• What to work on: Search the records for the word "will" and copy each line in which it appears.
★ ★ ★ ★ ★ ★ ★
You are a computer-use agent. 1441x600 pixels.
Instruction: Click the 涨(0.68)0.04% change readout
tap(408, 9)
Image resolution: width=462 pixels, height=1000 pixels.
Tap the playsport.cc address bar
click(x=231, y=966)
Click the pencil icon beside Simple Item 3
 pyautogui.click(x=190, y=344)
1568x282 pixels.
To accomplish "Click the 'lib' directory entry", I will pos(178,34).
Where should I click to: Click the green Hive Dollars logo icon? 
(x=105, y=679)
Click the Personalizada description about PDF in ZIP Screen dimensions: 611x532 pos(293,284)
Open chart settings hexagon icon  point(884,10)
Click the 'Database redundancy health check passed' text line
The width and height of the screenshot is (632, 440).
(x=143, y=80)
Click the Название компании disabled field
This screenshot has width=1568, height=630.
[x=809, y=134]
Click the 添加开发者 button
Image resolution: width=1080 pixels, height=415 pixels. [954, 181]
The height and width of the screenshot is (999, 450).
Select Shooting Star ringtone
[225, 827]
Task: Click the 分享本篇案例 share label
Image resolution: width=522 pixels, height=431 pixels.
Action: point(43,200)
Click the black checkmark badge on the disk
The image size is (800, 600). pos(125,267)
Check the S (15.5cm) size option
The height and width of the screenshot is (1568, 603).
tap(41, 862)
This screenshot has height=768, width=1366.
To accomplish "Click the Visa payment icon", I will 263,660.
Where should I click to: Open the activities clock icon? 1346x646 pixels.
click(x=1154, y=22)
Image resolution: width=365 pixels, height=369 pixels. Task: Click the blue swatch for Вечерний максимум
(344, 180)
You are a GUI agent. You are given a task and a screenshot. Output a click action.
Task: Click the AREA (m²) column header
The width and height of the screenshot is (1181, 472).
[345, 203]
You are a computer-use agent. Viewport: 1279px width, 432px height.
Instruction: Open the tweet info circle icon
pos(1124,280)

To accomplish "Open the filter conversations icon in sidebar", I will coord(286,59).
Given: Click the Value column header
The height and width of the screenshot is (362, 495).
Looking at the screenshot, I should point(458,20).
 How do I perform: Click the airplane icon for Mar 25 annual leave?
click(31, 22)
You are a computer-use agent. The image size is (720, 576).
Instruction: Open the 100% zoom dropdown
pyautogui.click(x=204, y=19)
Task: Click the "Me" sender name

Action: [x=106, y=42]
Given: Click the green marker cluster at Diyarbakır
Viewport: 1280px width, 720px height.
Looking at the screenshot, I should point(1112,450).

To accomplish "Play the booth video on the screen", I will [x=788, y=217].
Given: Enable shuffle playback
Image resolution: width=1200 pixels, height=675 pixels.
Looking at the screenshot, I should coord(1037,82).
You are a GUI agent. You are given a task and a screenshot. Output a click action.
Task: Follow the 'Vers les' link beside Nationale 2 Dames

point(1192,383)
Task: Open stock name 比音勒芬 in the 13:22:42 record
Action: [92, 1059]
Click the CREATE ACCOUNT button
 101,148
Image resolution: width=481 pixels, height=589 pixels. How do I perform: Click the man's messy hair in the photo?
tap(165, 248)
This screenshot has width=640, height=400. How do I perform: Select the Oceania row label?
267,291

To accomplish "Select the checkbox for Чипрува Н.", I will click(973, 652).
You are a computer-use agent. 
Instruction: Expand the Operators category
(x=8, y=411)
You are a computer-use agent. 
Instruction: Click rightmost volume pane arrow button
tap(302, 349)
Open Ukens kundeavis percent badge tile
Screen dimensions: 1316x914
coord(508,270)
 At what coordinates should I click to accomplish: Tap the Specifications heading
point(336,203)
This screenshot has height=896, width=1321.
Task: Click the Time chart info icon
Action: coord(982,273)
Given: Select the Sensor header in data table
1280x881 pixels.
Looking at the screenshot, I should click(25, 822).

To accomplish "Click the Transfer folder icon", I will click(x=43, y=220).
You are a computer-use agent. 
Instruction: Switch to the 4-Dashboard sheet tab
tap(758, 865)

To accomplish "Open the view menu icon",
★ ★ ★ ★ ★ ★ ★
• Task output:
To accomplish "Click the 'lib' directory entry", I will pos(178,34).
To accomplish "Click the Visa payment icon", I will 263,660.
To accomplish "Open the filter conversations icon in sidebar", I will coord(286,59).
To accomplish "Play the booth video on the screen", I will [x=788, y=217].
To accomplish "Select the checkbox for Чипрува Н.", I will click(973, 652).
To accomplish "Click the Transfer folder icon", I will click(x=43, y=220).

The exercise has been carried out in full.